**Exercise instructions:** In the entries below, find the line containing "Screen dimensions: 2104x795". Write out that line and all lines after it, exactly, and nothing else.

(Items from a dataset)
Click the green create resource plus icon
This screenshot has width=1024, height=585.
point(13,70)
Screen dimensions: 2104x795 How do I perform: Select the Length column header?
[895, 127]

**Result of the exercise:**
Screen dimensions: 2104x795 How do I perform: Select the Length column header?
[895, 127]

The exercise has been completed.